### Was zu tun ist
Schreib aus dem Text über das Meditieren die Stelle von "Aber wie unser" bis "so gar nicht!)" Wort für Wort ab.

### Text der Seite
- - -
Aber wie unser Gehirn so ist: Ein sofortiges Einordnen in eingetretene Spuren im Gedächtnis sorgte dafür, dass ich Meditieren nunmehr als Eso-Kram einsortierte. Eso-Kram und Menschen, die als Gurus gehypt werden, waren zu dieser Zeit für mich gleichbedeutend mit:
- Menschen brauchen eben etwas, dem sie hinterherrennen können, damit sie zumindest in einem Teil ihres Lebens Stabilität empfinden können.
- Das eigene Denken wird bei Guru-Verehrung ausgeschaltet (geht für mich so gar nicht!)
- Meditieren ist “Chichi” und hat keine wissenschaftliche Substanz
Hinzu kamen so wunderbare andere Vorurteile wie:
- Für’s Meditieren brauche ich ganz viel Zeit, kommt also sowieso nicht infrage (ich hatte immer schon eine gewisse Neigung, mir meinen Termin-Kalender vollzuknallen)
- - -
### Gegebene Datensätze
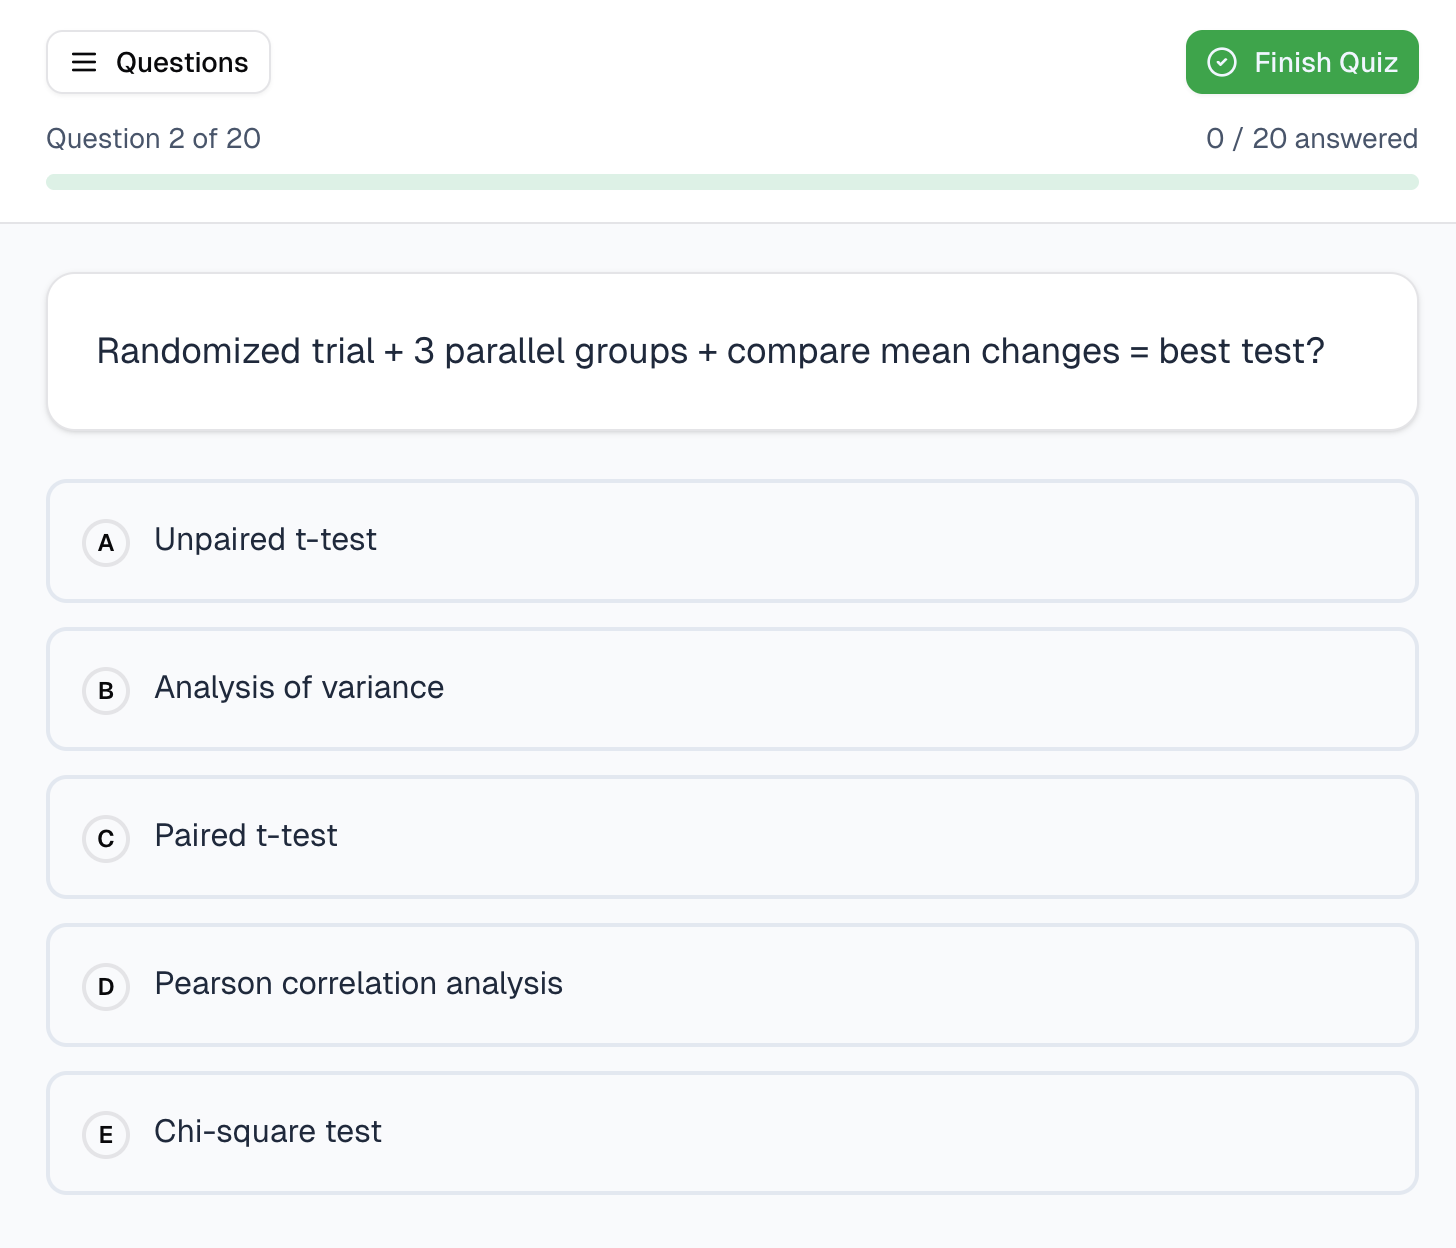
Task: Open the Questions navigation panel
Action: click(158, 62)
- - -
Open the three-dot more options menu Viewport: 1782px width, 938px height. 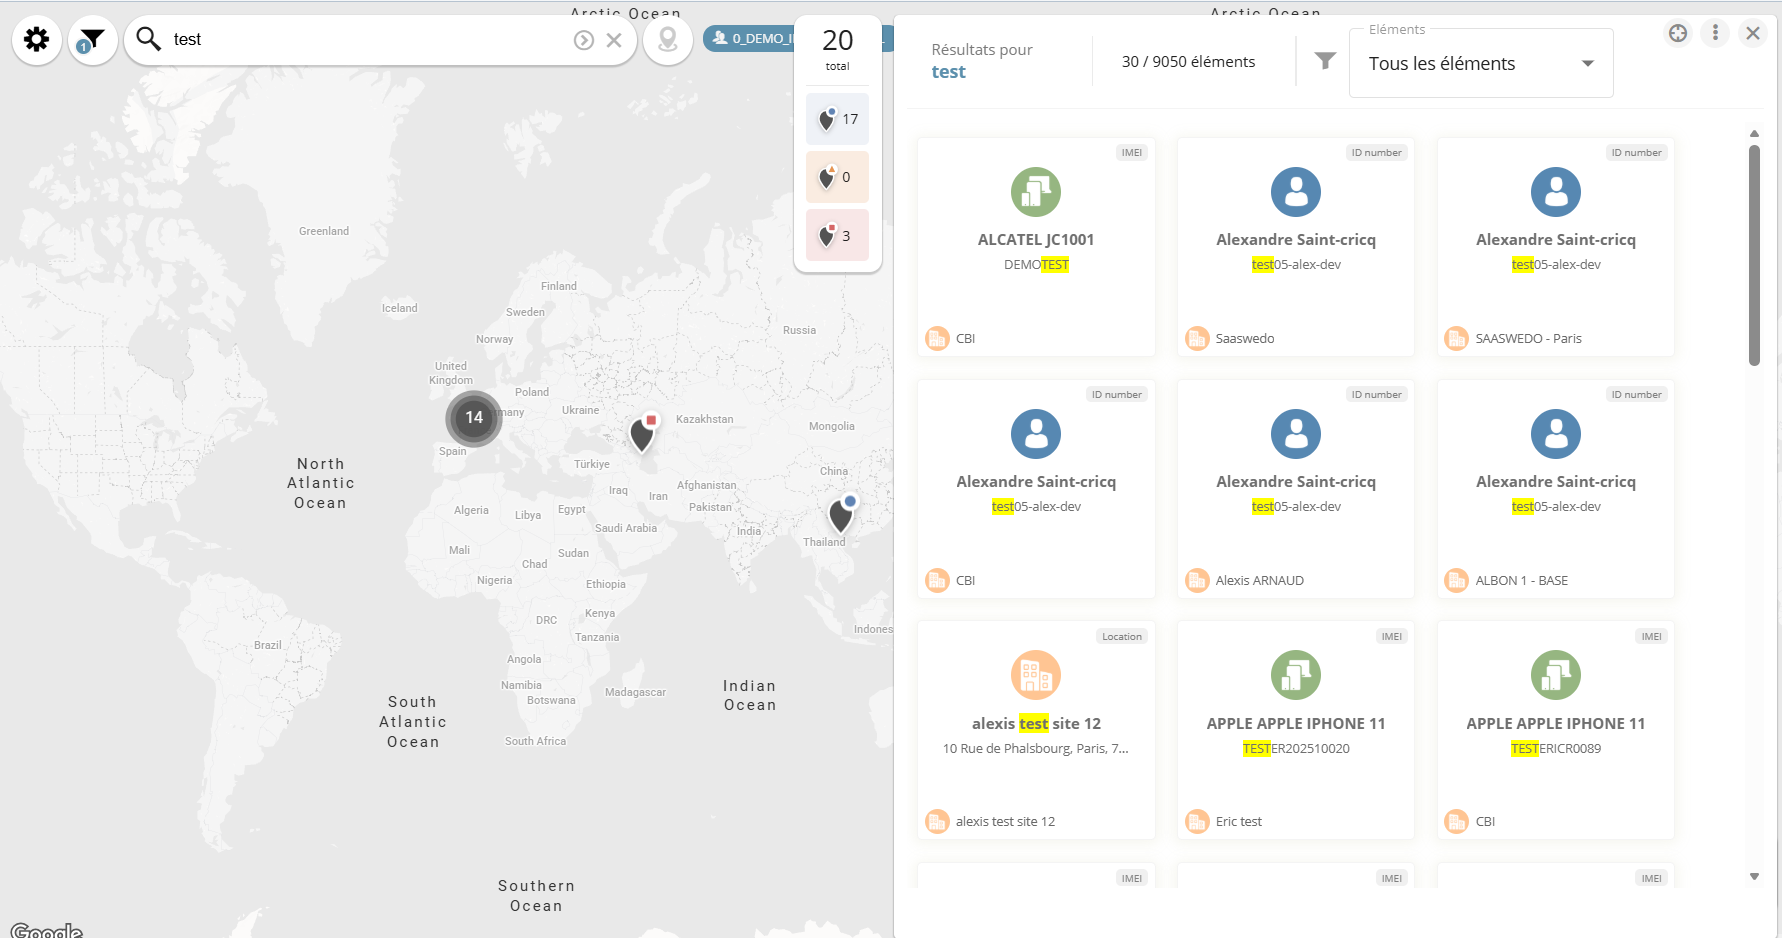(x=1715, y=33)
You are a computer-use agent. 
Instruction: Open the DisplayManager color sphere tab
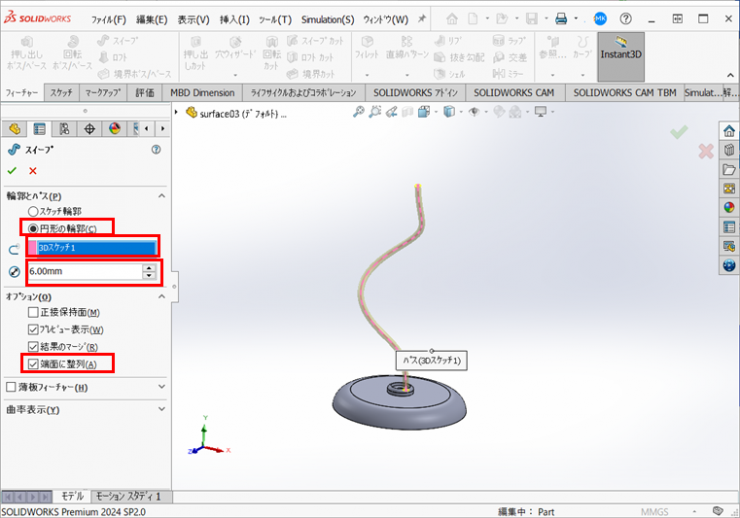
- - -
### Lösung der Aufgabe
Aber wie unser Gehirn so ist: Ein sofortiges Einordnen in eingetretene Spuren im Gedächtnis sorgte dafür, dass ich Meditieren nunmehr als Eso-Kram einsortierte. Eso-Kram und Menschen, die als Gurus gehypt werden, waren zu dieser Zeit für mich gleichbedeutend mit:
- Menschen brauchen eben etwas, dem sie hinterherrennen können, damit sie zumindest in einem Teil ihres Lebens Stabilität empfinden können.
- Das eigene Denken wird bei Guru-Verehrung ausgeschaltet (geht für mich so gar nicht!)